[begin Supplied data]

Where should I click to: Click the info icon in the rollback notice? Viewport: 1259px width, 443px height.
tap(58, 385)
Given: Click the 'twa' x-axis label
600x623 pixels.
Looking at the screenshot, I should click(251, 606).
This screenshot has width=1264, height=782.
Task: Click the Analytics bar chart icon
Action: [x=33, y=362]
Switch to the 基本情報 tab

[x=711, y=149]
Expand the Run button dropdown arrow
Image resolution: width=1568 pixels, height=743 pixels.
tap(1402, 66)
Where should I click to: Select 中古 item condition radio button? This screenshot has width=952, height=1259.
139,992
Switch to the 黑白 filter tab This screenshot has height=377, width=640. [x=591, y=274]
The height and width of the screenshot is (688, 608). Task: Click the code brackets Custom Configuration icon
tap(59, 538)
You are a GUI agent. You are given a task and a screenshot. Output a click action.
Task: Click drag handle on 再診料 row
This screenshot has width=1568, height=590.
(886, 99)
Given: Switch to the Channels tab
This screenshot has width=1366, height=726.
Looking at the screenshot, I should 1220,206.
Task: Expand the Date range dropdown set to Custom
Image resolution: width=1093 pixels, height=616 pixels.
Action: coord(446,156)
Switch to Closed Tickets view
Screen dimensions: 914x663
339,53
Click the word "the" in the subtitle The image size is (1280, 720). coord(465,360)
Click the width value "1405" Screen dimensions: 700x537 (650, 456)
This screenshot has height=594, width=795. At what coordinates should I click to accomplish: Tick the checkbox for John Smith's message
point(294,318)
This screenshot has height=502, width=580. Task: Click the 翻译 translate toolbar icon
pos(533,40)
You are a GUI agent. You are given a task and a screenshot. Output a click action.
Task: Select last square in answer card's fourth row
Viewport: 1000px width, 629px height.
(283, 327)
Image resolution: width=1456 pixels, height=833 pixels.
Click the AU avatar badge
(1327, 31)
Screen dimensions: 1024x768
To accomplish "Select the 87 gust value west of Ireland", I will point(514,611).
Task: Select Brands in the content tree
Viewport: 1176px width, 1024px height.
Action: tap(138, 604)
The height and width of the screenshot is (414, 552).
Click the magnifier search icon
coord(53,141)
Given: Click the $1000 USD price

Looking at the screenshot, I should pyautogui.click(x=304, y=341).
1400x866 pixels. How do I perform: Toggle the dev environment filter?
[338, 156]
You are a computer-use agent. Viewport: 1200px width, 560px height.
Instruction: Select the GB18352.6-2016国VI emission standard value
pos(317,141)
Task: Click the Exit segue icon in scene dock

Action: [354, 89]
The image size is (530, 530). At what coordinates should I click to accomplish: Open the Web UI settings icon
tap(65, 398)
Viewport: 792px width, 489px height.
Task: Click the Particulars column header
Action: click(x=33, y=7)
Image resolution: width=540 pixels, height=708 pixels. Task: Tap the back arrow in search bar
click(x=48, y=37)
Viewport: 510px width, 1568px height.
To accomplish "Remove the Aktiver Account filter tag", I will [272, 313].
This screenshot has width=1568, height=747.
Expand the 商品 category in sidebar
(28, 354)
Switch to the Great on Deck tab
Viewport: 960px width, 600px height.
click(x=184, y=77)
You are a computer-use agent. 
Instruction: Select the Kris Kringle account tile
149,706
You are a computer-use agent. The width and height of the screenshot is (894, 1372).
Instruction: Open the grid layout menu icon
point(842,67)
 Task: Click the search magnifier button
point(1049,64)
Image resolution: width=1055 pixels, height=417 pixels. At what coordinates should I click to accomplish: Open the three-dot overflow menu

[end Supplied data]

**Required task:**
Reproduce each of the items above verbatim, without altering any character.

**Complete output:**
Where should I click to: Click the info icon in the rollback notice? Viewport: 1259px width, 443px height.
tap(58, 385)
Given: Click the 'twa' x-axis label
600x623 pixels.
Looking at the screenshot, I should click(251, 606).
This screenshot has width=1264, height=782.
Task: Click the Analytics bar chart icon
Action: [x=33, y=362]
Switch to the 基本情報 tab

[x=711, y=149]
Expand the Run button dropdown arrow
Image resolution: width=1568 pixels, height=743 pixels.
tap(1402, 66)
Where should I click to: Select 中古 item condition radio button? This screenshot has width=952, height=1259.
139,992
Switch to the 黑白 filter tab This screenshot has height=377, width=640. [x=591, y=274]
The height and width of the screenshot is (688, 608). Task: Click the code brackets Custom Configuration icon
tap(59, 538)
You are a GUI agent. You are given a task and a screenshot. Output a click action.
Task: Click drag handle on 再診料 row
This screenshot has width=1568, height=590.
(886, 99)
Given: Switch to the Channels tab
This screenshot has width=1366, height=726.
Looking at the screenshot, I should 1220,206.
Task: Expand the Date range dropdown set to Custom
Image resolution: width=1093 pixels, height=616 pixels.
Action: coord(446,156)
Switch to Closed Tickets view
Screen dimensions: 914x663
339,53
Click the word "the" in the subtitle The image size is (1280, 720). coord(465,360)
Click the width value "1405" Screen dimensions: 700x537 (650, 456)
This screenshot has height=594, width=795. At what coordinates should I click to accomplish: Tick the checkbox for John Smith's message
point(294,318)
This screenshot has height=502, width=580. Task: Click the 翻译 translate toolbar icon
pos(533,40)
You are a GUI agent. You are given a task and a screenshot. Output a click action.
Task: Select last square in answer card's fourth row
Viewport: 1000px width, 629px height.
(283, 327)
Image resolution: width=1456 pixels, height=833 pixels.
Click the AU avatar badge
(1327, 31)
Screen dimensions: 1024x768
To accomplish "Select the 87 gust value west of Ireland", I will point(514,611).
Task: Select Brands in the content tree
Viewport: 1176px width, 1024px height.
Action: tap(138, 604)
The height and width of the screenshot is (414, 552).
Click the magnifier search icon
coord(53,141)
Given: Click the $1000 USD price

Looking at the screenshot, I should pyautogui.click(x=304, y=341).
1400x866 pixels. How do I perform: Toggle the dev environment filter?
[338, 156]
You are a computer-use agent. Viewport: 1200px width, 560px height.
Instruction: Select the GB18352.6-2016国VI emission standard value
pos(317,141)
Task: Click the Exit segue icon in scene dock

Action: [354, 89]
The image size is (530, 530). At what coordinates should I click to accomplish: Open the Web UI settings icon
tap(65, 398)
Viewport: 792px width, 489px height.
Task: Click the Particulars column header
Action: click(x=33, y=7)
Image resolution: width=540 pixels, height=708 pixels. Task: Tap the back arrow in search bar
click(x=48, y=37)
Viewport: 510px width, 1568px height.
To accomplish "Remove the Aktiver Account filter tag", I will [272, 313].
This screenshot has width=1568, height=747.
Expand the 商品 category in sidebar
(28, 354)
Switch to the Great on Deck tab
Viewport: 960px width, 600px height.
click(x=184, y=77)
You are a computer-use agent. 
Instruction: Select the Kris Kringle account tile
149,706
You are a computer-use agent. The width and height of the screenshot is (894, 1372).
Instruction: Open the grid layout menu icon
point(842,67)
 Task: Click the search magnifier button
point(1049,64)
Image resolution: width=1055 pixels, height=417 pixels. At what coordinates should I click to accomplish: Open the three-dot overflow menu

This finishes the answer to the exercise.